Iran, which supplies gas to Turkey, relies on gas from Turkmenistan to supply the cold north eastern region winter. Qasemi called on oil products distribution companies in the region to help ensure alternative fuel supplies over winter.

“Negotiations between the two countries are ongoing and it is foreseen that with a final agreement, natural gas imports from this neighbouring country will resume,” Qasemi was quoted by the semi-official Mehr news agency as saying.  A Turkmen government official told Reuters in the Turkmen capital Ashgabat that flows of gas to the Islamic Republic continued yesterday.

“Natural gas supplies continued this morning according to schedule.
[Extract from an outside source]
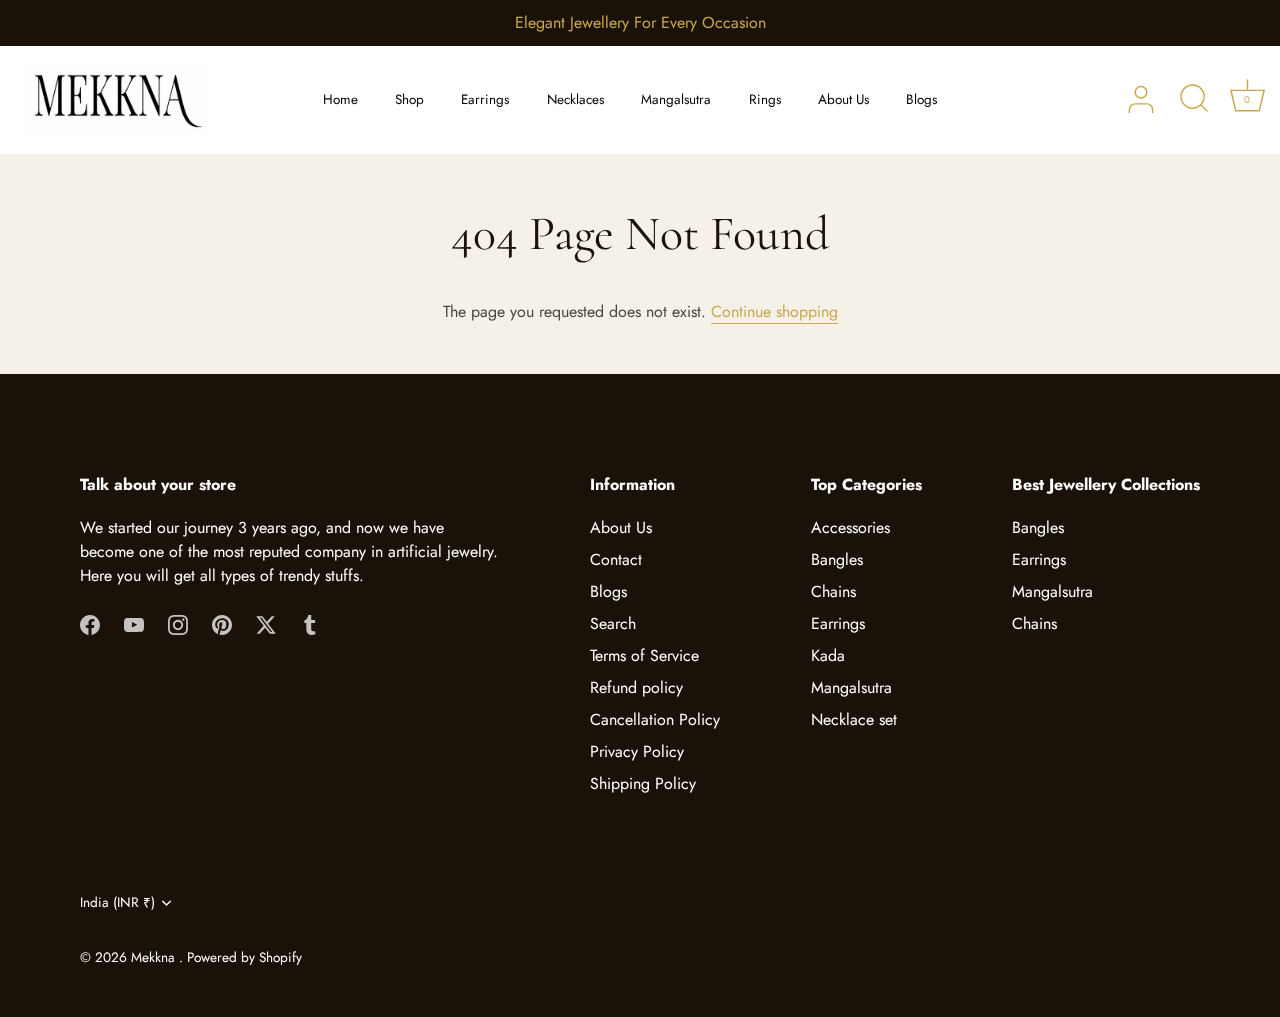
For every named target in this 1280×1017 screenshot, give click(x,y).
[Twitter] (266, 623)
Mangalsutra (676, 99)
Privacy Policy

The issue of price has never been a problem with Iran,” the source said. “For some time there have been repair works on a pipeline stretch between Turkmenistan’s Artyk and Iran’s Lutfabad, but now gas flows even via this part of the pipeline route.”    

Qasemi did not say when flows of gas from Turkmenistan had stopped, but said he hoped Turkmenistan would resume gas exports under the terms of existing contracts and new agreements, Iranian oil ministry news website Shana reported.

As Iran exports natural gas to Turkey and Armenia, a lengthy stoppage of Turkmen gas flows into the country could prompt Iran to stop supplies to its neighbours.

Iran buys almost a third of Turkmenistan’s exported gas which it relies heavily on for heating in winter and needs year round to meet industrial demand in parts of the country that are far from and poorly connected to its own fields clustered around the Gulf. 

Iranian imports of Turkmen gas averaged just over 1 billion cubic feet a day from July 2011 to June 2012, according to the U.S. Energy Information Agency, but imports are much higher in winter and lower in summer.